▶ **WHAT THE TASK ASKS**
Count the lines in the records below that contain the string "Toggle", treating uppercase and lowercase as different. Reply with the number alone.

━━━ TASK DATA ━━━

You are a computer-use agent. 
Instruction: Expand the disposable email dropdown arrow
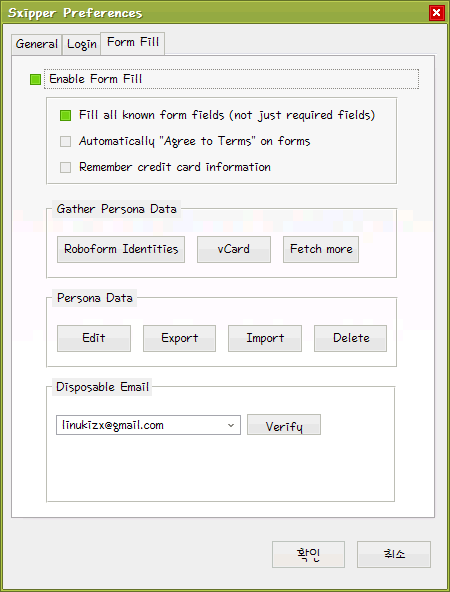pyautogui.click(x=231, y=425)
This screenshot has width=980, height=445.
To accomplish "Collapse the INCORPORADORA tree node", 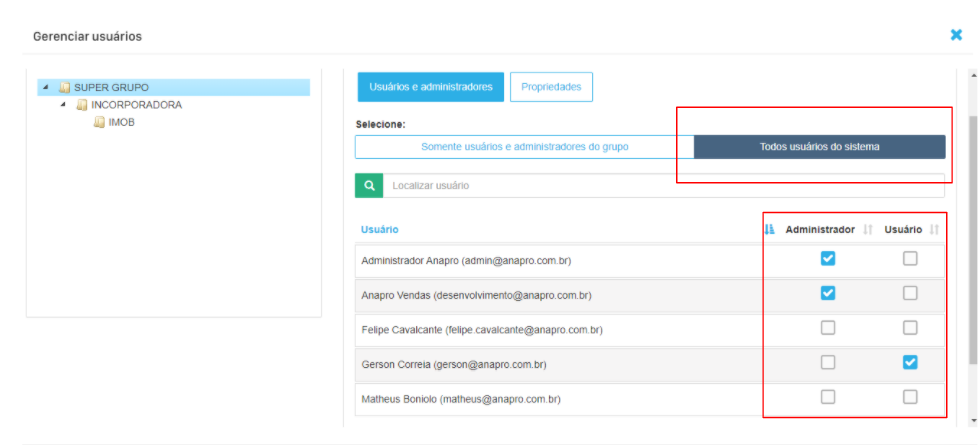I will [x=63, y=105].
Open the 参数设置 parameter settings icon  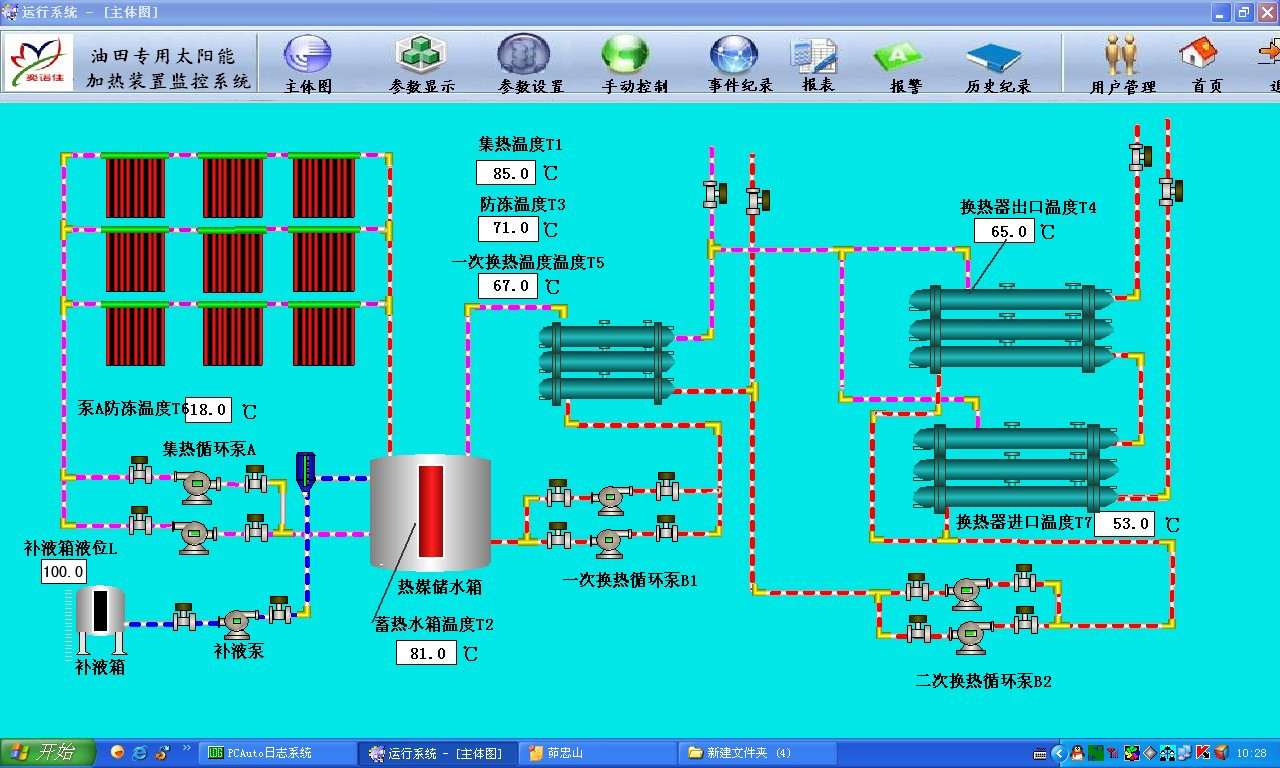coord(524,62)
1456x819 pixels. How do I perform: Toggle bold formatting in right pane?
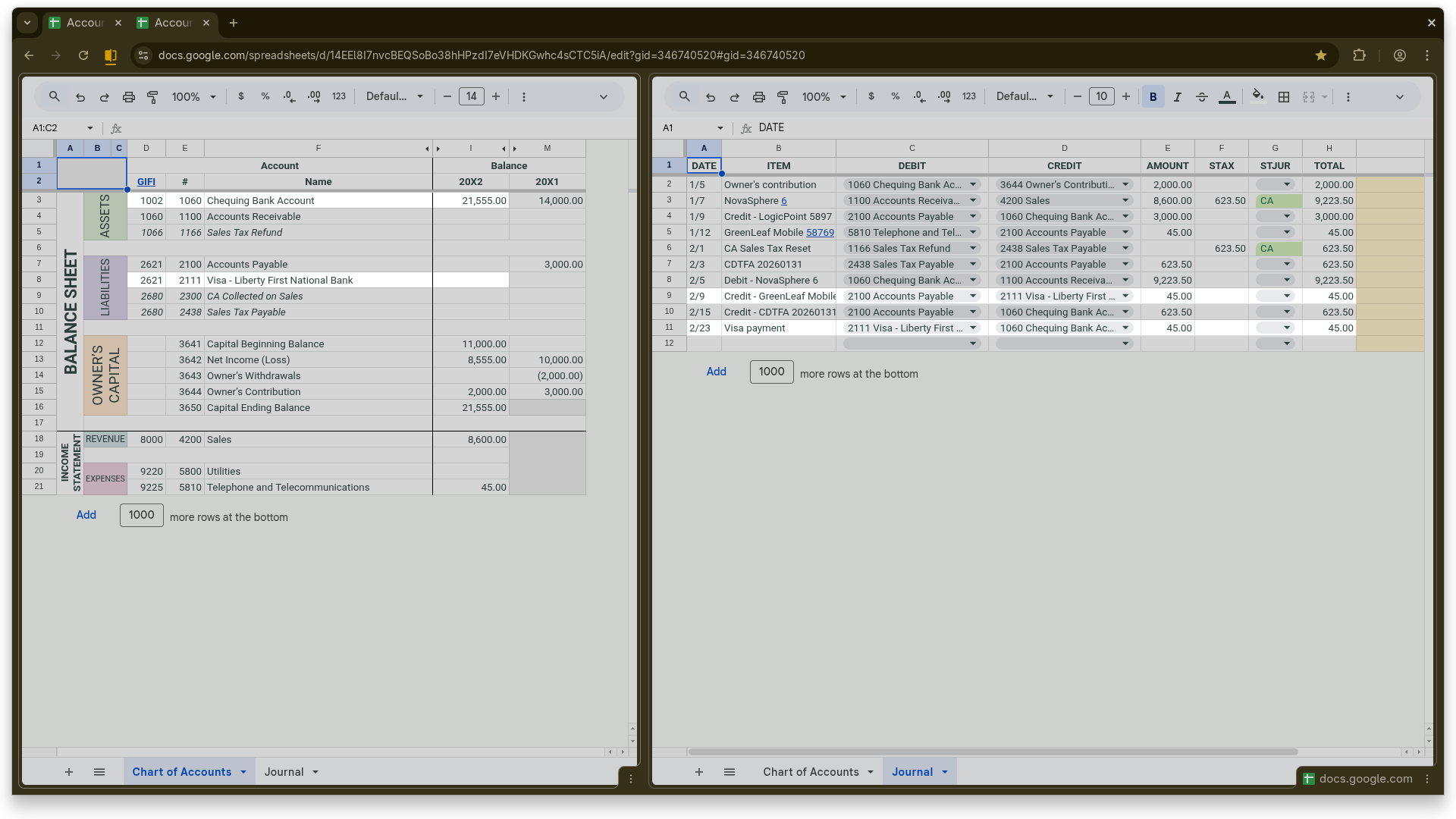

━━━

▶ **EXERCISE ANSWER**
1